Brown operated a marketing firm from 1988 to 1999. In 1998, his accountant introduced him to Vaughn, a financial advisor at Lincoln, who sought to become one of Brown's investment advisors. Vaughn recognized Brown as a potential client, especially after learning Brown would receive a significant sum from the sale of his firm in 1999. Following the sale, Vaughn frequently contacted Brown, and they developed a social relationship, including golfing, attending games, and social events together.
In August 2001, Vaughn learned about Earthboard through a builder and was connected with its president, Jeffreys. Vaughn communicated with Jeffreys about a potential acquisition deal with VANS, a footwear company, which promised a substantial return on investment. Jeffreys offered Earthboard's shares at $1 each, while VANS shares were trading at approximately $12, implying a potential 1100% gain. Vaughn, possibly acting on insider information, invested heavily in Earthboard despite the dubious nature of the information, as Jeffreys had a criminal background for fraud.
Vaughn initially invested around $228,000, purchasing 100,000 shares on September 25, 2001, and was mistakenly sent an additional 100,000 shares, which were later rescinded. He subsequently introduced other investors, including Brown, and purchased an additional 99,000 shares on March 3, 2002, receiving 7,000 extra shares as a commission. By December 2002, he bought another 29,000 shares for $1 each.
Vaughn initiated a personal investment venture and sought participation from friends, including Brown, whom he contacted in late November or early December 2001. Vaughn expressed his desire to demonstrate his value as a financial advisor and introduced an investment opportunity related to a privately held company, Earthboard, which was about to be sold to publicly traded VANS. To enhance credibility, Vaughn falsely claimed to have a personal connection with Earthboard’s president, Jeffreys. He presented an investment opportunity at $6 per share, emphasizing urgency due to the imminent nature of the transaction and the potential for Brown to double his investment quickly.

● **What you should do**
Which companies are mentioned by name in the Earthboard excerpt above?

● **Data records**
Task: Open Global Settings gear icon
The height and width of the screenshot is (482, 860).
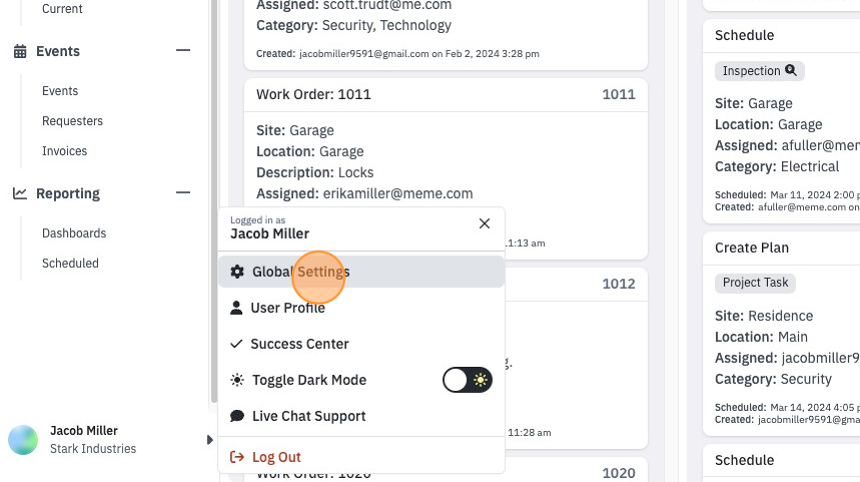Action: point(237,271)
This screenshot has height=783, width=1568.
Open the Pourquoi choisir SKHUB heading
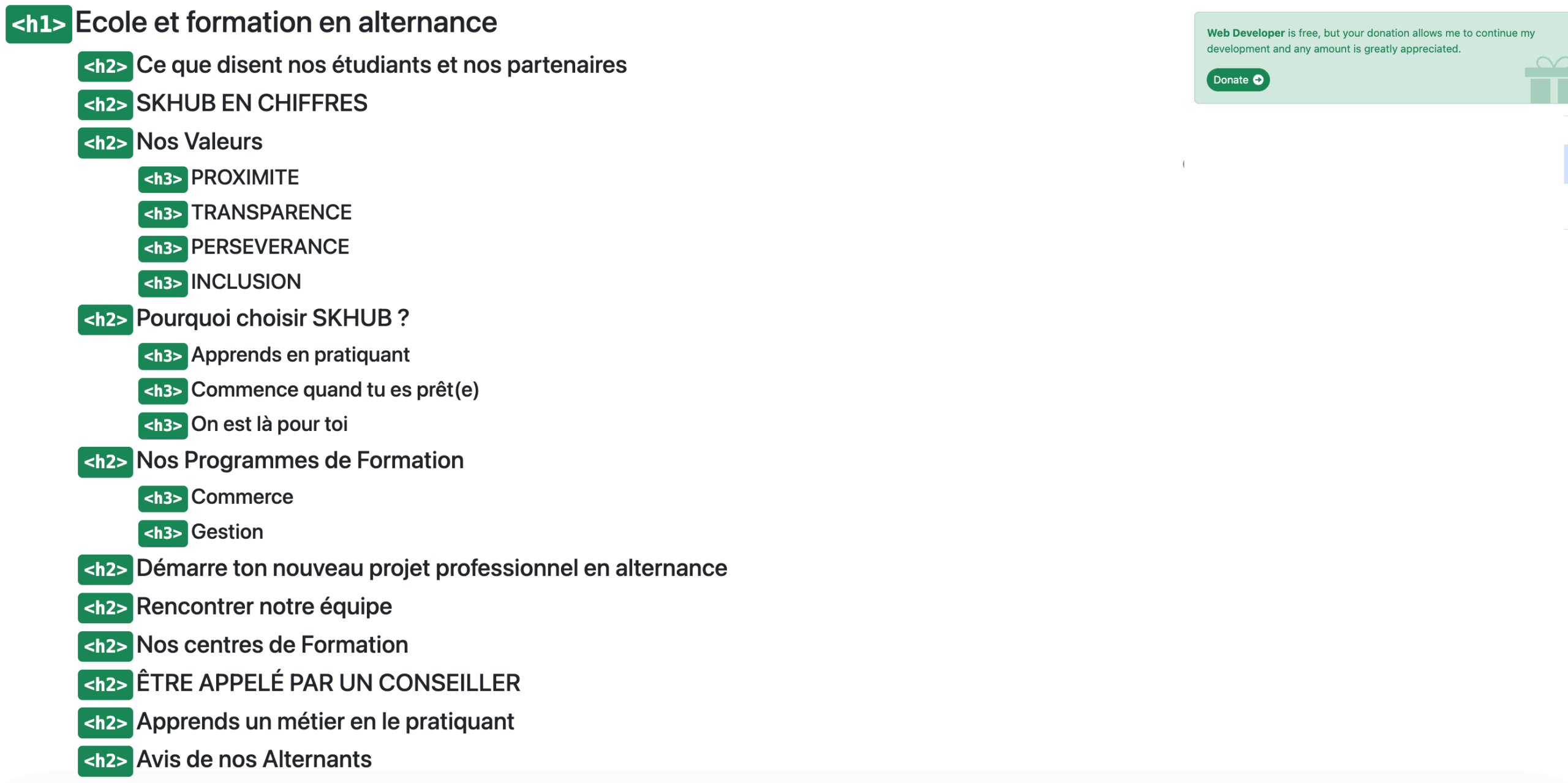click(x=273, y=318)
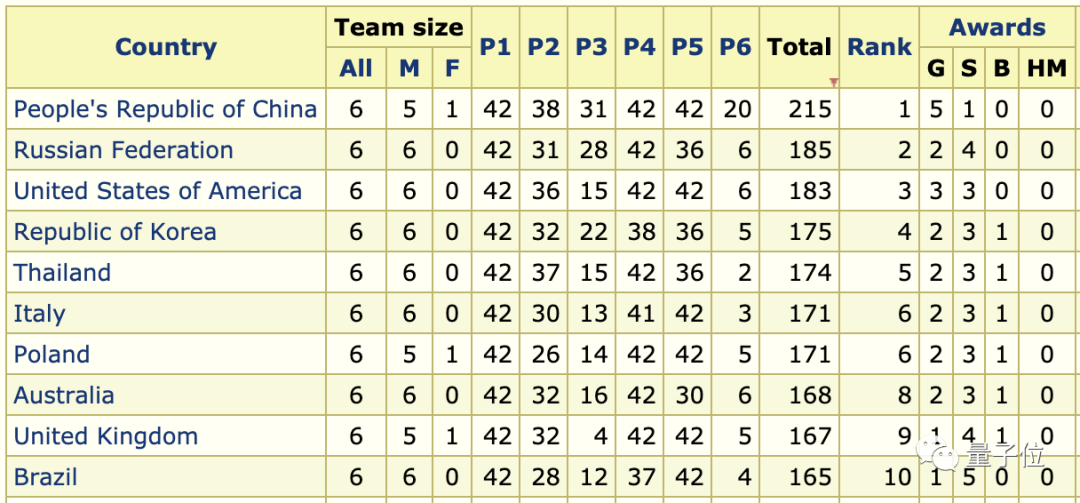
Task: Sort by the P4 column header
Action: pos(640,47)
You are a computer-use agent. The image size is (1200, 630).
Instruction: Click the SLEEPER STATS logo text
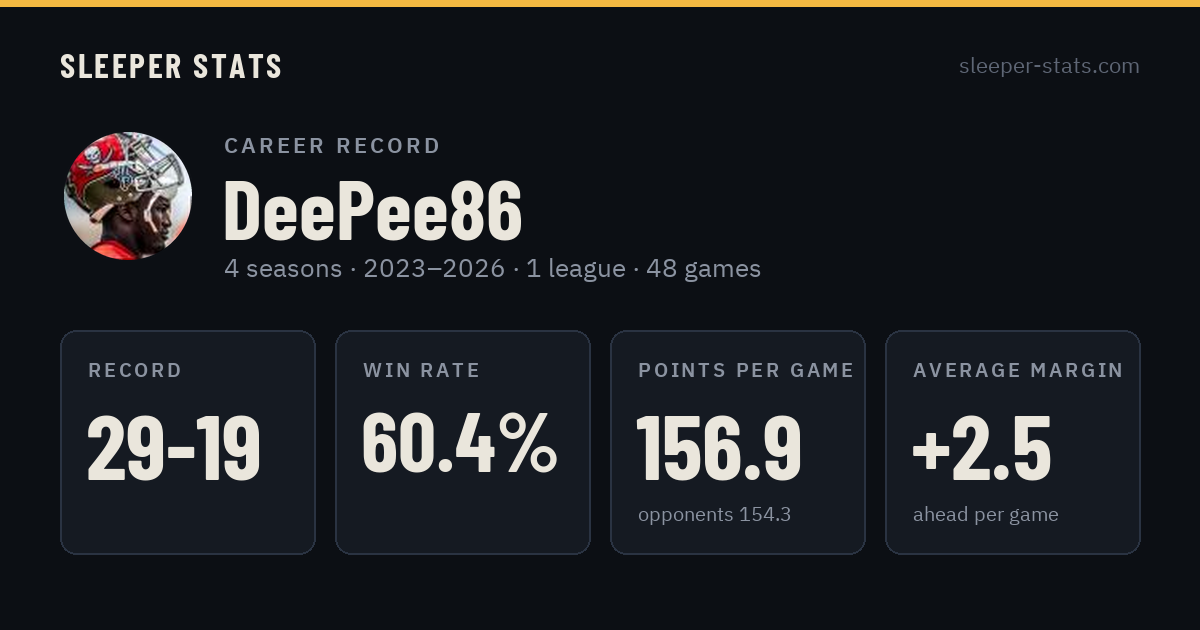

● **Task result**
Lincoln, Earthboard, VANS